• _BRANO ESTRATTO_
Il mondo del gaming e quello della moda si sono incontrati altre volte su queste pagine: Capcom ha collaborato con una nota azienda del settore per realizzare delle scarpe a tema Street Fighter V, Fortnite ha più volte dettato legge anche in tale campo con delle collaborazioni di rilievo e così via. Oggi andiamo a parlare di quando il mondo dell’eSport e quello dello streetwear si sono recentemente incontrati in un successo niente male: quello della squadra 1000 Thieves e del loro merchandise.
In sostanza questa è la storia di come una squadra esportiva sia riuscita a costruire, attraverso un planning ben realizzato e al talento di designers e marketers, un’identità che funziona anche nel mondo dell’abbigliamento riuscendo a sostenersi in un mondo (quello eSportivo) in cui i fondi nazionali per la costruzione di squadre sono ancora lontani anni e anni.
Quest’intuizione targata 100 Thieves ha permesso alla compagnia di realizzare praticamente mezzo milione di ricavi vendendo merch per soli cinque minuti, prima che tutto andasse soldout.
Vediamo insieme qualcosina sulla vicenda.
Per sopravvivere nel mercato degli eSports ci vuole un’ idea geniale.
Molti già lo sanno ma il mondo degli eSports è tutto fuorché un luogo rassicurante. Nonostante le leghe digitali di sport elettronici siano in vita da quasi dieci anni, nonostante ci siano tornei come il The International o leghe come l’Overwatch League, siamo ancora lontani da poter definire con certezza il futuro del mondo del gaming competitivo. Le notizie di squadre che vengono sciolte per mancanza di fondi sono sempre piuttosto frequenti e i segnali che generalmente possiamo carpire girando nel web e simili sono tutto fuorché positivi.

• _ESERCIZI DA SVOLGERE_
1) Ricopia dal brano tutto il testo che va da "Quest’intuizione targata 100" fino a "tutto andasse soldout.".
2) Secondo il brano, da quanto tempo sono in vita le leghe digitali di sport elettronici?
Basati soltanto sul brano.

Dati registrati:

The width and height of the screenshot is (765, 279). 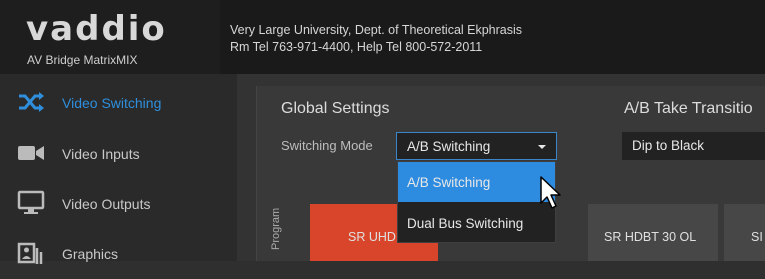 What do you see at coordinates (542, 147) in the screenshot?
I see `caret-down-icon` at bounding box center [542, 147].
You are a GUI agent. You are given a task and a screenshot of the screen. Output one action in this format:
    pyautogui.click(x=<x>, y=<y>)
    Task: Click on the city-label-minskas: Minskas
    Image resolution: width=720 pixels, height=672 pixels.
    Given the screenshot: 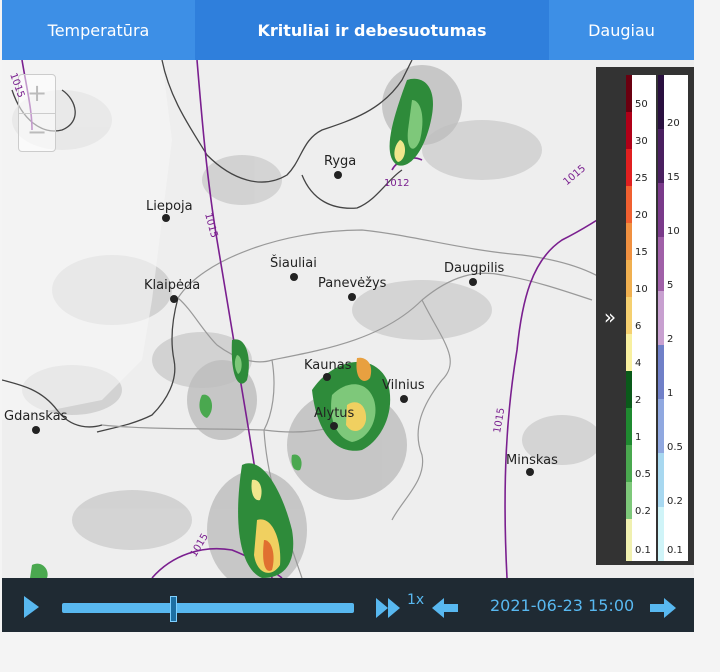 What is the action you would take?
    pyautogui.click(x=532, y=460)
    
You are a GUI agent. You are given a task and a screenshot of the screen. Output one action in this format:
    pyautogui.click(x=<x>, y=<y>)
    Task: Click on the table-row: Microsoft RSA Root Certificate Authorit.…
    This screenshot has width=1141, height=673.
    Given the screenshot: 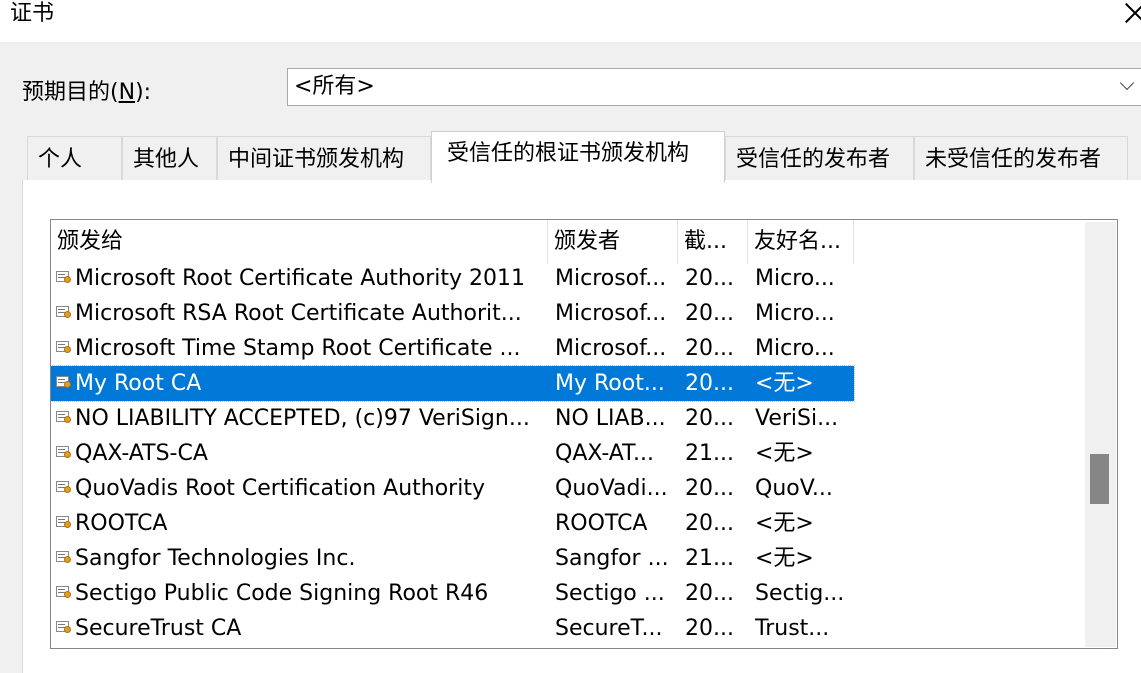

• _RISPOSTE NUMERATE_
1)
Quest’intuizione targata 100 Thieves ha permesso alla compagnia di realizzare praticamente mezzo milione di ricavi vendendo merch per soli cinque minuti, prima che tutto andasse soldout.

2) Da quasi dieci anni.